À la suite de l'arrestation du cabinet Ayuk Tabe en janvier 2018 au Nigeria, Samuel Ikome Sako a été élu président par intérim du gouvernement provisoire[3]. Sa présidence a vu des tentatives d'unir le camp séparatiste sous un même toit (notamment la création du Conseil de libération du Cameroun méridional en avril 2019[4]), mais a dû faire face à des critiques pour incompétence, division et détournement de fonds présumés[5].
Le 2 mai 2019, Ayuk Tabe - toujours en prison - a déclaré que le cabinet dirigé par Sako avait été dissous, et que le cabinet dirigé par lui-même avait été restauré.
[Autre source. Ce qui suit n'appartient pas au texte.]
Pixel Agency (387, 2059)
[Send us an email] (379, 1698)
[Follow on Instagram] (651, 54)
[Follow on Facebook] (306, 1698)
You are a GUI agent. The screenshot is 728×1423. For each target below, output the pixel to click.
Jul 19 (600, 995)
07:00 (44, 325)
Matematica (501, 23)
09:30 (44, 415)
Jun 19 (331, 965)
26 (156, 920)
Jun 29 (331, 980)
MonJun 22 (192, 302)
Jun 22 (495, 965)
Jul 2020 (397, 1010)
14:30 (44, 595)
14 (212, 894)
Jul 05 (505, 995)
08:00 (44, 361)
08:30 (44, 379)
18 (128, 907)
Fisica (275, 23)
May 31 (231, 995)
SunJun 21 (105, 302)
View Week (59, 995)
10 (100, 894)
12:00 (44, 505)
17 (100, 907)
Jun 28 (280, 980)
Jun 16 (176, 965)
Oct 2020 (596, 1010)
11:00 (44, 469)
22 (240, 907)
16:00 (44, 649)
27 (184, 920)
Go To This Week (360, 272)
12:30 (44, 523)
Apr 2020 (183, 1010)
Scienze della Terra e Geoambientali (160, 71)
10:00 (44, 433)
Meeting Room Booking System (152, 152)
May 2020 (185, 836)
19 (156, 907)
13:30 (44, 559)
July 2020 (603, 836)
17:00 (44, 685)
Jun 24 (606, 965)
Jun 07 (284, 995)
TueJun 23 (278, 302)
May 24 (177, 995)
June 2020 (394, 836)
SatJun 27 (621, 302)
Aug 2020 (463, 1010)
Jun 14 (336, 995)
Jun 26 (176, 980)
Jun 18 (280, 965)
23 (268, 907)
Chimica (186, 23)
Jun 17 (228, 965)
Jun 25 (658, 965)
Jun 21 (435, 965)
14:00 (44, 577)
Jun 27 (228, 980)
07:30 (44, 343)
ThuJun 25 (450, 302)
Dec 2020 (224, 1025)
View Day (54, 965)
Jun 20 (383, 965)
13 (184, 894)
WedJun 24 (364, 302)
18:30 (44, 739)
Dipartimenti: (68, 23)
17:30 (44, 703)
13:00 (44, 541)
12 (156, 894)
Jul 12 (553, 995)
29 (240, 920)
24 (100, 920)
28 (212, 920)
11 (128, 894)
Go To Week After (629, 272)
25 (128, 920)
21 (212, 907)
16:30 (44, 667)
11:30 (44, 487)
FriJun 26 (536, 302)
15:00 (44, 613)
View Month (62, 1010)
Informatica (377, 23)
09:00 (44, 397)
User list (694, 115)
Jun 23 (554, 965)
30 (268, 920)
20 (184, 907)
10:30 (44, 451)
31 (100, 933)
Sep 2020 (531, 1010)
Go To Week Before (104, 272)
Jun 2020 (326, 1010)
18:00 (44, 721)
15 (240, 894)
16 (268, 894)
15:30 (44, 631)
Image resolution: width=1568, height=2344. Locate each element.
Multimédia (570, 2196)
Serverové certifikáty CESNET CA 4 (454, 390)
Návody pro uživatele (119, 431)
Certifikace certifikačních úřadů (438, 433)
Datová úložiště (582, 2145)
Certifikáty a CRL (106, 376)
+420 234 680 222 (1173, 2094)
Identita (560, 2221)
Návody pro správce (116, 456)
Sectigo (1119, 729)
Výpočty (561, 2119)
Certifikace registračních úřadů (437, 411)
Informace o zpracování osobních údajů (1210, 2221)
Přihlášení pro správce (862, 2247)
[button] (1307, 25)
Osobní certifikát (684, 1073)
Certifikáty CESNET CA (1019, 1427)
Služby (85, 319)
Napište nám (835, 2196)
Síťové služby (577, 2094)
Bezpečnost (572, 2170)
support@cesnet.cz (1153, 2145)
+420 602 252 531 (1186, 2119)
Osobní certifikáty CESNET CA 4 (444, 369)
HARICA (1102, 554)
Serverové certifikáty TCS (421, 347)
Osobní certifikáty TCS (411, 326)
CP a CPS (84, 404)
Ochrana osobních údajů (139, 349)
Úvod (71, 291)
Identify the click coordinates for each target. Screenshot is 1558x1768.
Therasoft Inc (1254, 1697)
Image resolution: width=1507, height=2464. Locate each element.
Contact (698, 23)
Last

Bien que le document reconnaisse le cabinet Sako pour ses efforts sincères, il affirme qu'il n'était finalement pas apte à continuer[6] :
« Considérant que malgré tous les efforts des Ambazoniens bien intentionnés qui ont répondu à mes appels pour maintenir le gouvernement intérimaire à flot en accueillant le cabinet intérimaire pendant que ces questions de luttes intestines dans la lutte impliquant de graves irrégularités à la fois dans la gestion des ressources matérielles et humaines sont réglées, le cabinet intérimaire a perdu la capacité de réconcilier notre peuple et, ce faisant, a mis en péril l'identité et la mission du gouvernement intérimaire pour achever la décolonisation du Cameroun méridional en faisant progresser nos intérêts nationaux collectifs.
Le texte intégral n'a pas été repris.